In the 1990s the situation in Australia is somewhat different. For many years there has been an increasing awareness among both workers and employers of the benefits of a safe workplace. Labor believes that it is the right of every worker to go home at the end of the day as well as they were when they went to work. Preventing injury in the workplace saves pain, lost working life, and the long court cases that in reality cannot compensate for the ruining of a worker's personal and family life - something that the Liberals have not been committed to in the past. Employers also benefit financially from a safe workplace. That, too, is not something that the Liberals have been long committed to.
Mr De Domenico: That is not true.
MR BERRY: Fewer accidents mean lower workers compensation premiums, higher worker morale, higher productivity and less need for retraining of injured or new staff. Mr De Domenico will have the opportunity to speak on this Bill at some time later if he could just be patient, although that is something that he has not been committed to in the past either.

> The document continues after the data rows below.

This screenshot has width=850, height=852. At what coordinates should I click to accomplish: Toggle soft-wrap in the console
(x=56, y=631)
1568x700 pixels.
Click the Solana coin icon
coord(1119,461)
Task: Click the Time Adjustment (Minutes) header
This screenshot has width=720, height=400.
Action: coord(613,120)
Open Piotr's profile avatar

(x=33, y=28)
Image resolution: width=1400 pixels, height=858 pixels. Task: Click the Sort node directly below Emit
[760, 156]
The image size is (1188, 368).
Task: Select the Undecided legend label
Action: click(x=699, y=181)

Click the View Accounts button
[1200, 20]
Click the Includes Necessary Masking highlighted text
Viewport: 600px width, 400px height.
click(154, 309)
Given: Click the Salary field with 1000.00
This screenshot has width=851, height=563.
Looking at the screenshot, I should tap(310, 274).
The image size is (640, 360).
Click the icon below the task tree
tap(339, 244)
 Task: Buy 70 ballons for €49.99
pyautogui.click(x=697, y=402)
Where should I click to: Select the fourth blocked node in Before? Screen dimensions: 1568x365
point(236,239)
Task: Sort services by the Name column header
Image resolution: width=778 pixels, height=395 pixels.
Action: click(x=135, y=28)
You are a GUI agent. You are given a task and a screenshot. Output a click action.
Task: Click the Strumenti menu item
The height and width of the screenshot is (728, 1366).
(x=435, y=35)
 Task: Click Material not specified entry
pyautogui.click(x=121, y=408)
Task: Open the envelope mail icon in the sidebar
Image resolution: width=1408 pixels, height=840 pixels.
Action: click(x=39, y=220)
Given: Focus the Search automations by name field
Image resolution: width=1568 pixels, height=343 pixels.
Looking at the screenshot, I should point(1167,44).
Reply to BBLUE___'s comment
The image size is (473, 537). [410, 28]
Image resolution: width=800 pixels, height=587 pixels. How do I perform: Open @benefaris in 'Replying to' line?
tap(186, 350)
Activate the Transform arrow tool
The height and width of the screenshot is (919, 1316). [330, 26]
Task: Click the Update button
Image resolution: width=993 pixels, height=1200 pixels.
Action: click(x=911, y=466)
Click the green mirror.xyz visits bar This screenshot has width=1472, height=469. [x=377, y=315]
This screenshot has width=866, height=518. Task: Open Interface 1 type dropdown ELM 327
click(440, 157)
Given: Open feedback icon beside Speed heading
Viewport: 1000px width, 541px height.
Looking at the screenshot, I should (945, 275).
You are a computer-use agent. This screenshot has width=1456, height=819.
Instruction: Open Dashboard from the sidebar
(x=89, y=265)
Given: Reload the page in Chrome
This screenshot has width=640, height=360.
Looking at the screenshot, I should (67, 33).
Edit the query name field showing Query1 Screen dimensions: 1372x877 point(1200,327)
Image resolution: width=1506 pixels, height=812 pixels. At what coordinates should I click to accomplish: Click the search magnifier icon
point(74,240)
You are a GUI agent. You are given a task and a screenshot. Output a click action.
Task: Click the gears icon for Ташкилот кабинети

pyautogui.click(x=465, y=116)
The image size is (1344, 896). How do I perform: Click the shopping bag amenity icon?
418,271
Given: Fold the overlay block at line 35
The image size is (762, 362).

During the 1980s the Federal and State governments introduced occupational health and safety legislation. This was a major step forward in enforcing the duty of care that employers have in the workplace. However, many conservative employer groups opposed the introduction of occupational health and safety legislation, progressive elements of which were also resisted by Liberal members opposite. In 1989 the first Follett Labor Government introduced the ACT's first Bill, the ACT Occupational Health and Safety Bill. There was an outcry from some sectors and some politicians. They criticised the cost and union involvement. Of course, there were some employers who supported it.
Now, both the employers who supported the legislation and those who opposed it are benefiting from the improved safety in the workplace. The best indication of the legislation's success is measured by the reduction in accidents, leading to an average 40 per cent reduction in workers compensation premiums.